Be sure to tell them that they can feel free to contact you should they have any questions or concerns in the future. This is good because it opens lines of communication and hopefully, the person will respond by giving you updates in the future.

Good luck! :) :)

cr7clark
12-13-2001, 02:50 PM
Great advice from everyone!! And don't let appearances fool you, sometimes the "strangest" or "weirdest" looking people are the most loving pet owners of all. ;) Conversely, well-dressed people may just be too darn busy to take care of a pet or too concerned about their own welfare to devote time to a pet.

wayne0214
12-20-2001, 08:56 AM
Hey, thanks for the advice, all. Although this was posted for only academic purposes, I thought there would be some information that would be useful, should I put some of my furkids up for adoption.

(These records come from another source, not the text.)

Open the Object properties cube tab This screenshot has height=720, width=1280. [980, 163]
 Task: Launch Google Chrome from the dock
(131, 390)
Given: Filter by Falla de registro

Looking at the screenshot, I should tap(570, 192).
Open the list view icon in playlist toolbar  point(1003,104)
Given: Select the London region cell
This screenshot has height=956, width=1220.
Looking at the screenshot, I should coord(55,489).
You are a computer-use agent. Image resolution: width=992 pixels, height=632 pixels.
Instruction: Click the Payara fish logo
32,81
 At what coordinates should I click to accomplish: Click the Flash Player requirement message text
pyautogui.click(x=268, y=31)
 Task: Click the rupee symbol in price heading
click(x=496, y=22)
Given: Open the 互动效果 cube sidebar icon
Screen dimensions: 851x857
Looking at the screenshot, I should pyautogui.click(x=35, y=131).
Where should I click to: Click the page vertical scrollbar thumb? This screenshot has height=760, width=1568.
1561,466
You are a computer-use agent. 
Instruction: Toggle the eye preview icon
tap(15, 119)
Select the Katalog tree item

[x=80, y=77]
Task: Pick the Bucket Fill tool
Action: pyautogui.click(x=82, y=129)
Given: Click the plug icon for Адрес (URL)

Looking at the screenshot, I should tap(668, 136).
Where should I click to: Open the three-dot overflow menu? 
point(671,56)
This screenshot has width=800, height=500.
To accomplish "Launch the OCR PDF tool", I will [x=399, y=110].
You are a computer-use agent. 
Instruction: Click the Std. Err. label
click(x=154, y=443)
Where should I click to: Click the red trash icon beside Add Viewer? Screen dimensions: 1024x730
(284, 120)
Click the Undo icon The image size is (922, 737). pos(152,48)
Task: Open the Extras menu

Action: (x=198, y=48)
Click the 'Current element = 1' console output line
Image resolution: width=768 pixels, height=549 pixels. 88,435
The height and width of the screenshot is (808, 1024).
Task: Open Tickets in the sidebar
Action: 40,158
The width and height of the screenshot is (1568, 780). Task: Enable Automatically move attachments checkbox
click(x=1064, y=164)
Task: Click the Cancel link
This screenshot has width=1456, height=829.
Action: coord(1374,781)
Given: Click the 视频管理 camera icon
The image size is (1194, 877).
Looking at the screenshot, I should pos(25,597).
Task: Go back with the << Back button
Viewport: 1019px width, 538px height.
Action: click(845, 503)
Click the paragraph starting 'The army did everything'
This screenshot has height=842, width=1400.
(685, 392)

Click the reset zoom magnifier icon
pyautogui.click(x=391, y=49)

There was one other bit of information that was not covered, that being the cat's response to a visitor. I have had some of cats stay around, especially, if I am visiting with them, but others flee in panic upon a visitor's arrival. Is this also a valid indicating response?

So many times I read of a cat seeking out a specific person amidst others who are gathered, say, in a parking lot, or near a school, or whatever. If this feline reaction is a valid response indicator, what if one finds such a pet in a pet store or an animal shelter, should we bring her/him home?

I would like to foster a few kitties, but don't know where to start on this. What are the significant points about beginning this service.?Wwould there be a problem because I have room and own many cats?

[ December 20, 2001: Message edited by: wayne0214 ]

wayne0214
12-20-2001, 11:59 AM
the only cat that was brought in from the outside (an adopeted, unwanted pet) is Snow Tiger, approx 2 1/2 months of age. He even fought with all the other cats here, usually over food. I remember bringing him home that first evening, he ate so much food! Probably, the people who had him didn't feed him, or the rest of the litter, much and when he came here and saw all the goodies to eat, he probably went into a self-preservation mode! He also hissed and fussed at two of the females who took him in immediately and began to wash him. However, after a week of being here he settled down and now he gets along with all the other cats -no fussing or hissing. When
I brought him home, I didn't think about quarentining him because he looked and acted healthy then, and even more so now. Of all my kitties he is one of the most persistant and aggressive in play. I consider his age as having something to do with his ability to integrate with the crowd. But an older cat would probably have trouble adopting to this menagerie. From this bit of experience, I would probably have to stay with fostering kittens - cats under 9 months of age, and besides, most folks who would like to adopt a kitten more than likely have at least one other cat around their house. Most all of my furkids get along with each other.